_PASSAGE PROVIDED_.
--------------------------------
2011-06-19 23:52:17

by Al Viro

[permalink] [raw]
Subject: [RFC] get_write_access()/deny_write_access() without inode->i_lock

I'm seriously tempted to throw away i_lock uses in
{get,deny}_write_access(), as in the patch below. The question is, how
badly will it suck on various architectures? I'd expect it to be not
worse than the current version, but...
BTW, I wonder if we need barriers in {put,allow}_write_access (in
either version).

Related question: would it make sense to turn that into
atomic_inc_unless_negative/atomic_dec_unless_positive? I don't
remember any code doing that kind of stuff - no idea if there are
any potential users for that.

diff --git a/fs/namei.c b/fs/namei.c
index 26bef77..7dffe2e 100644
--- a/fs/namei.c
+++ b/fs/namei.c
@@ -341,52 +341,6 @@ ok:
return security_inode_exec_permission(inode, flags);
}

-/*
- * get_write_access() gets write permission for a file.
- * put_write_access() releases this write permission.
- * This is used for regular files.
- * We cannot support write (and maybe mmap read-write shared) accesses and
- * MAP_DENYWRITE mmappings simultaneously. The i_writecount field of an inode
- * can have the following values:
- * 0: no writers, no VM_DENYWRITE mappings
- * < 0: (-i_writecount) vm_area_structs with VM_DENYWRITE set exist
- * > 0: (i_writecount) users are writing to the file.
- *
- * Normally we operate on that counter with atomic_{inc,dec} and it's safe
- * except for the cases where we don't hold i_writecount yet. Then we need to
- * use {get,deny}_write_access() - these functions check the sign and refuse
- * to do the change if sign is wrong. Exclusion between them is provided by
- * the inode->i_lock spinlock.
--------------------------------
_WHAT THIS TASK INVOLVES_. Copy the post on removing i_lock from {get,deny}_write_access() in full, keeping every line and character unchanged.

_DATA EXTRACT_.
--------------------------------
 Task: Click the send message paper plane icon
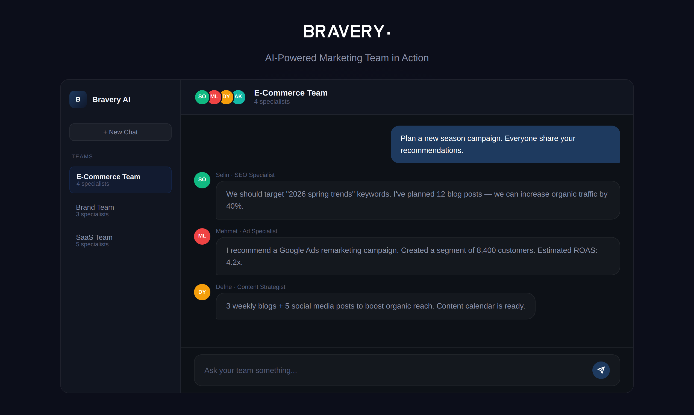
--------------------------------
_OUTPUT BELOW_.
2011-06-19 23:52:17

by Al Viro

[permalink] [raw]
Subject: [RFC] get_write_access()/deny_write_access() without inode->i_lock

I'm seriously tempted to throw away i_lock uses in
{get,deny}_write_access(), as in the patch below. The question is, how
badly will it suck on various architectures? I'd expect it to be not
worse than the current version, but...
BTW, I wonder if we need barriers in {put,allow}_write_access (in
either version).

Related question: would it make sense to turn that into
atomic_inc_unless_negative/atomic_dec_unless_positive? I don't
remember any code doing that kind of stuff - no idea if there are
any potential users for that.

diff --git a/fs/namei.c b/fs/namei.c
index 26bef77..7dffe2e 100644
--- a/fs/namei.c
+++ b/fs/namei.c
@@ -341,52 +341,6 @@ ok:
return security_inode_exec_permission(inode, flags);
}

-/*
- * get_write_access() gets write permission for a file.
- * put_write_access() releases this write permission.
- * This is used for regular files.
- * We cannot support write (and maybe mmap read-write shared) accesses and
- * MAP_DENYWRITE mmappings simultaneously. The i_writecount field of an inode
- * can have the following values:
- * 0: no writers, no VM_DENYWRITE mappings
- * < 0: (-i_writecount) vm_area_structs with VM_DENYWRITE set exist
- * > 0: (i_writecount) users are writing to the file.
- *
- * Normally we operate on that counter with atomic_{inc,dec} and it's safe
- * except for the cases where we don't hold i_writecount yet. Then we need to
- * use {get,deny}_write_access() - these functions check the sign and refuse
- * to do the change if sign is wrong. Exclusion between them is provided by
- * the inode->i_lock spinlock.